Paris, printemps 2013. – Point de vue d'Émilie.
Ça y est, les fleurs éclosent partout. L'air sent le printemps. Les oiseaux pépient, c'est la saison des amours partout, même sur Facebook. Surtout, sur Facebook... Mon ancienne promotion est en stage pratique, et inonde la toile de leurs photos romantiques ou carrément érotiques. On dirait que le vent a tourné, les prudes d'hier s'affichent sans fard. Elise et Costis se sont lancés dans l'exhibition de leur sexualité débutante sur les réseaux.
Il fallait les entendre, l'année dernière, jouer les offusqués pour un peu d'exposition entre deux couloirs sombres : couvrez ce sein que je ne saurai voir. Puis une fois que le chat est parti, les souris dansent ! Peu importe, avec Prune on va au jardin des plantes dessiner les organes sexuels des angiospermes. C'est sexy aussi... enfin, je crois. L'aquarelle occupe mes journées comme les feux de l'amour semblent occuper Facebook. Tout paraît mieux se passer sans moi. Comme si j'étais bel et bien l'élément perturbateur, le grain de sable déraillant dans l'engrenage de leur vie affective.

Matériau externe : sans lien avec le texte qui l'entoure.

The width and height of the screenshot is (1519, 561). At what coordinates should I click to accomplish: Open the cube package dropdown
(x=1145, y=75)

Alexis et Ariane s'embrassant sur fond d'étoiles, le générique des péripéties amoureuses des autres apparaît sur l'écran de ma vie sans histoire. Prune me dit que tout ça paraît un peu trop simple. C'est vrai que c'est même simpliste. Quelque chose de pourri dans ce royaume universitaire me souffle la voix qui s'évertue à enchaîner les références littéraires douteuses dans ma tête.

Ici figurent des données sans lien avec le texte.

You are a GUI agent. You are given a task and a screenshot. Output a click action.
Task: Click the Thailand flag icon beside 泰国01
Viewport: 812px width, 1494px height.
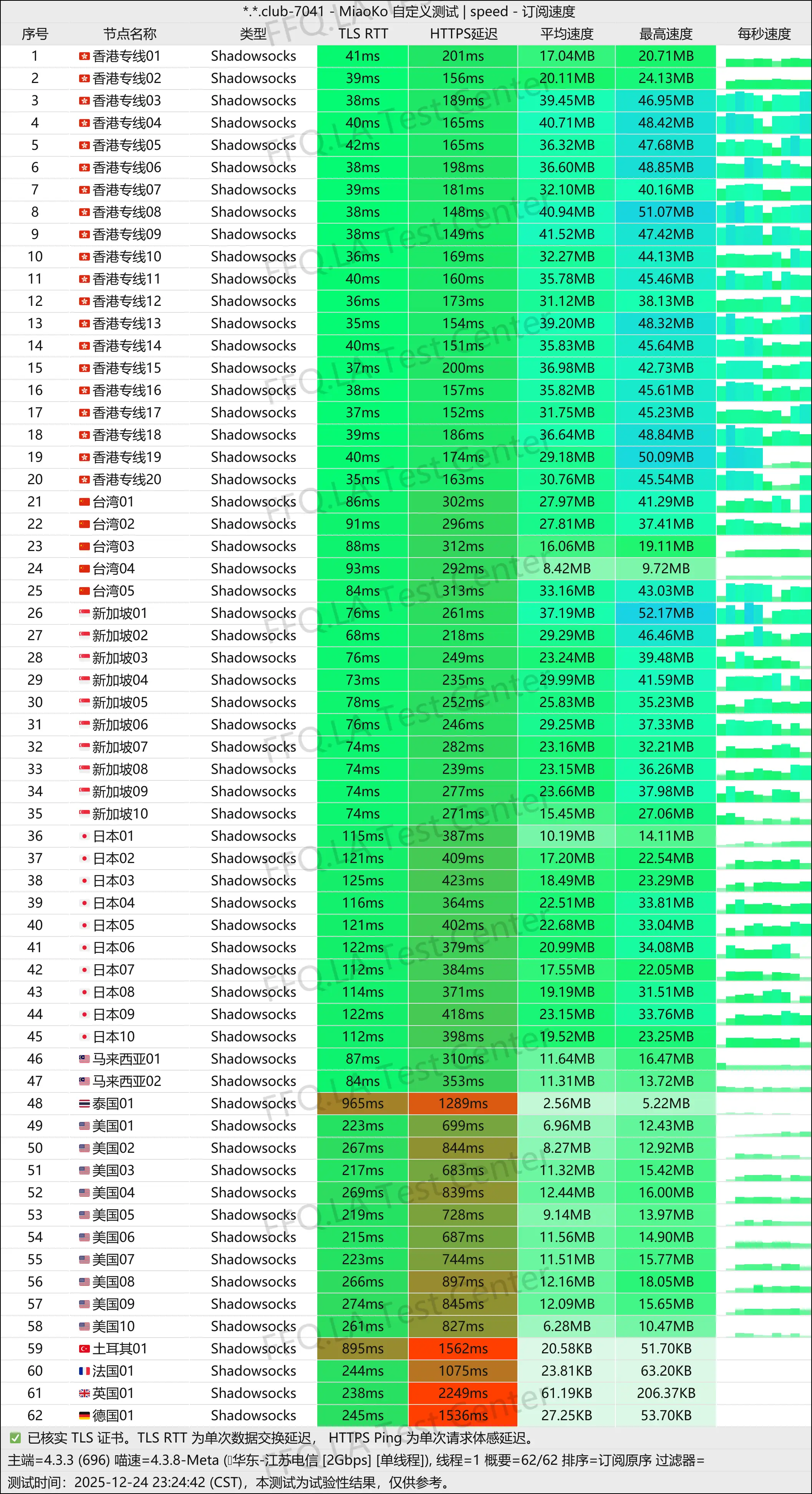click(84, 1104)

Je me sens loin de tout ça, j'ai l'impression de respirer un air enfin respirable. Cet espace laissé vacant par l'interruption de mes études nous a permis à Prune et moi de discuter de tout, et de rien, et de réussir à se comprendre, enfin ! Après plusieurs années d'approximations, à essayer de mettre en commun nos réflexions sans pour autant parler le même langage, sans définir les objets de la même manière, à croiser des concepts mal exprimés, et à ne pas les reconnaître. Comme dirait Anne Sylvestre, à notre rescousse, « chacune sur notre planète, ce qu'on a pu tourner en rond ». Ce qu'on s'est dit, c'est que tant pis si on tourne en rond, on tourne en rond – mais en hélice – comme l'ADN. C'est-à-dire qu'à chaque tour, on avance un peu plus loin, comme si on gravissait l'escalier en colimaçon de la compréhension du monde social.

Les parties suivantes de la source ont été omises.